Dom's body is found and when suring his autopsy, they find the cross and conclude that Alice isn't the murderer. So Alice gets released and goes back home. And Mrs. Tredoni is on her way to kill Kat. The cop outside leaves, and of course it's here when Mrs. Tredoni comes to do her deed.

But Alice sneaks into Alphonso's place and puts a jar of roaches on his fat stomach, then leaves with her mom to church. So Mrs. Tredoni doesn’t find Kat at home. But Alphonso starts screaming about the roaches, which startles Mrs. Tredoni, so she runs. But she's in full gear, so when she runs by, he thinks it's Alice. But when he pulls the mask off, he sees who it is, so Mrs. Tredoni has no choice but to kill him. This causes further screaming and the cop, who just now came back, hears this and runs in. She spots Mrs. Tredoni fleeing the scene.

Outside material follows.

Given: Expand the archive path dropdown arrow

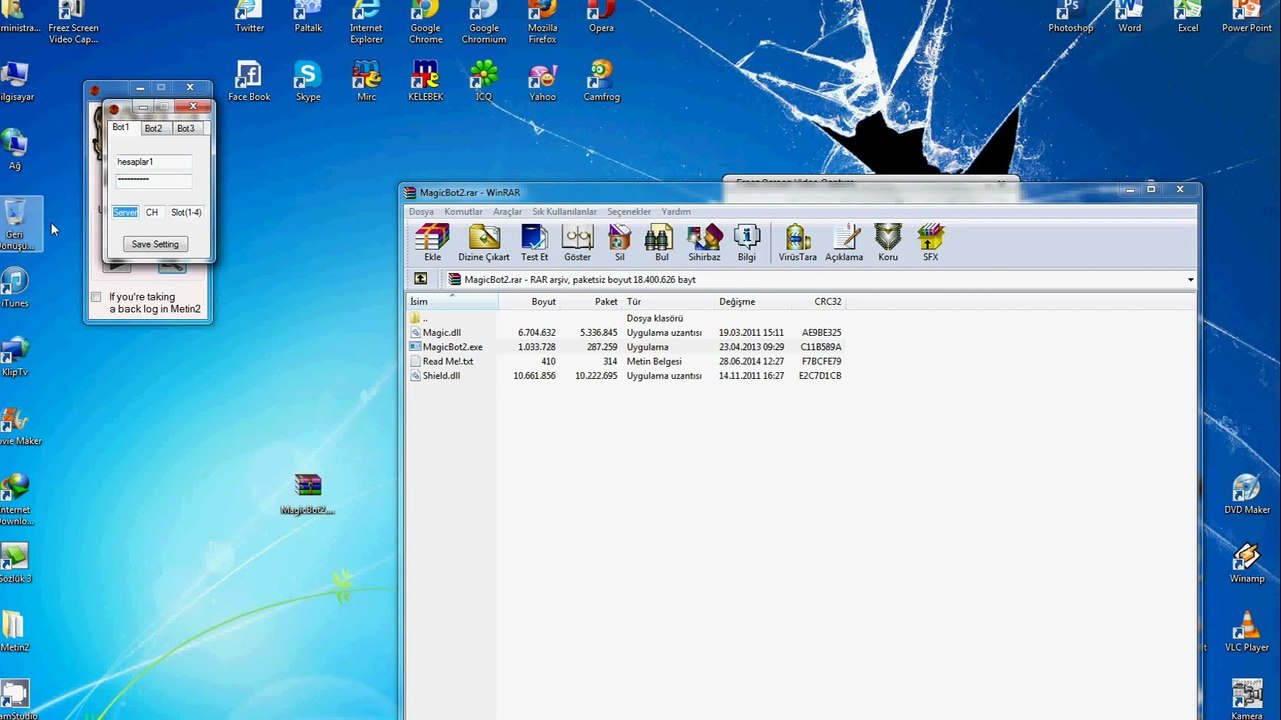Looking at the screenshot, I should click(1190, 280).
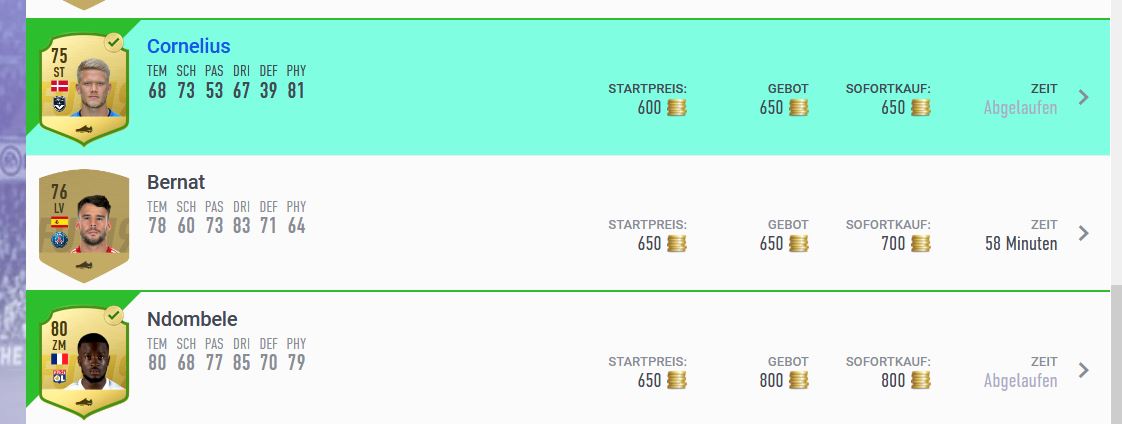Click the French flag on Ndombele card
This screenshot has width=1122, height=424.
coord(59,359)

Much like Lee Harvey Oswald or John Wilkes Booth, she runs someplace to blend in with a bunch of people. Here, it's at church during mass. The police notified Father Tom about this, and he says she'll come along quietly with him, cause he doesn't wanna disrupt the mass. This turns out to be ironic in the next few minutes.

When the whole Body of Christ thing is going on, Mrs. Tredoni plops her psycho ass next to Alice. He skips over Alice and goes to Mrs. Tredoni and tells her he knows and is going to take her to the police, so come along quietly, so they don't disturb mass. Well, it must be opposite day in Tredoni land cause she doesn't come along quietly, yelling out that Kat is a WHORE!!, then she disturbs mass by stabbing the shit out of Father Tom.

The ending doesn't make any sense here. People are rushing to Father Tom's aid, the police run in, everything is pandemonium. Alice walks away, carrying the grocery bag Tredoni used to carry her knife and mask, and she has the knife Tredoni used to kill Father Tom and as she slowly slides it into the bag, she gives us a little "Donnie Darko" stare and freezes. Roll credits.

Wait...what? Is Tredoni the real killer or was it somehow really Alice this ENTIRE time? Was Alice controlling her with her mind or something? Were there plans for a sequel? Like, what the hell, man? I'm so confused, but the movie's over with, so let's not dwell on it too much longer.

To be honest with you, it's not THAT bad of a movie. Yeah there's tons of slow parts, and the whole motive isn't explained, and the ending is just confusing as fuck. But if this was remade with a better script, I think it would be a cool story. And I liked Alphonso, all pedophile-ness (yeah, this also isn't a real word) aside. I thought he was funny and slightly creepy but in a good way. He depicts every landlord I'm sure everyone has had at some point in their lives. Or will have.